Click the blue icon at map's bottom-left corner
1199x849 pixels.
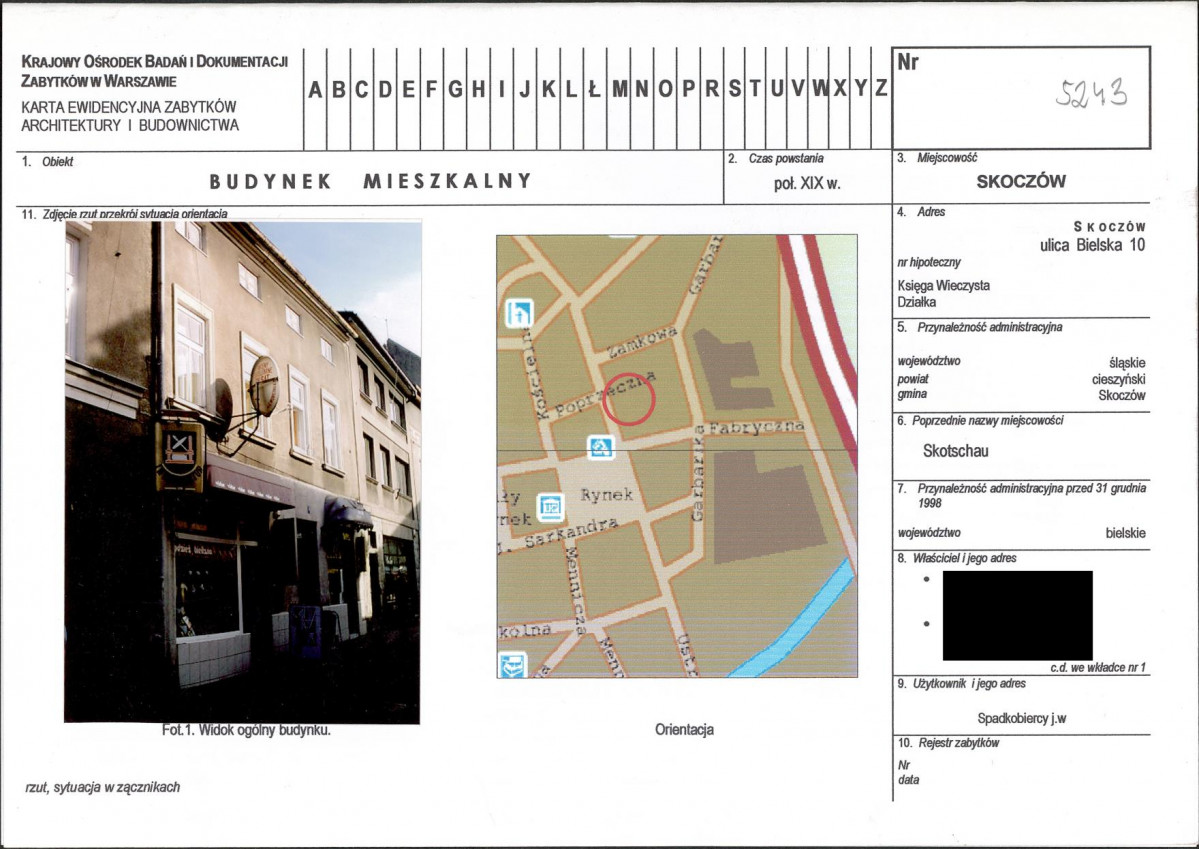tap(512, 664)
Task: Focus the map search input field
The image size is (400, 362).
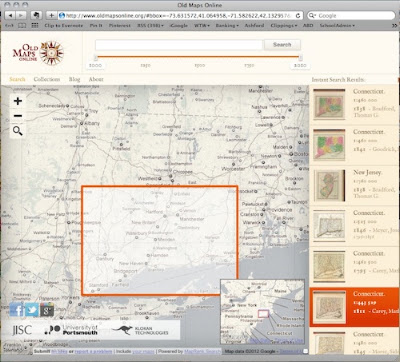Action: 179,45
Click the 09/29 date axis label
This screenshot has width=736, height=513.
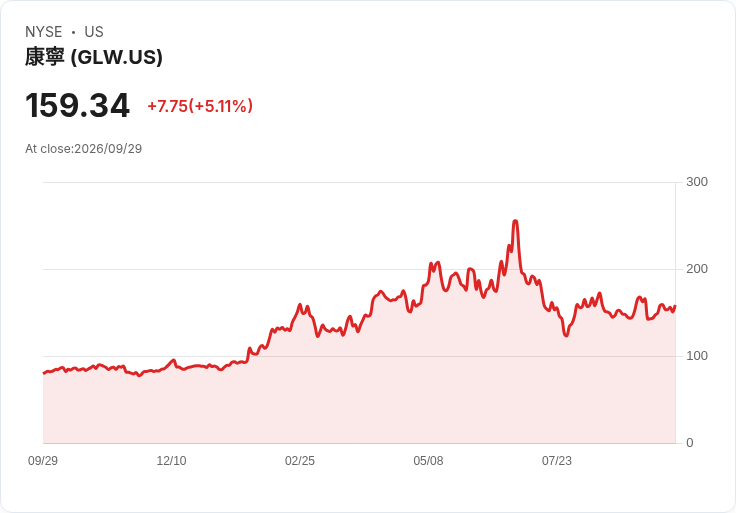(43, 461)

* * *

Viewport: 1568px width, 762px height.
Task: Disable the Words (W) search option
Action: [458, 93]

#### Tarefa a realizar
Apresente em forma de lista numerada, sem linhas em branco, somente o trecho que começa na linha que contém "Viewport: 1568px width, 762px height." e termina na linha que contém "Action: [458, 93]", com as duas incluídas.

#### Resposta completa
1. Viewport: 1568px width, 762px height.
2. Task: Disable the Words (W) search option
3. Action: [458, 93]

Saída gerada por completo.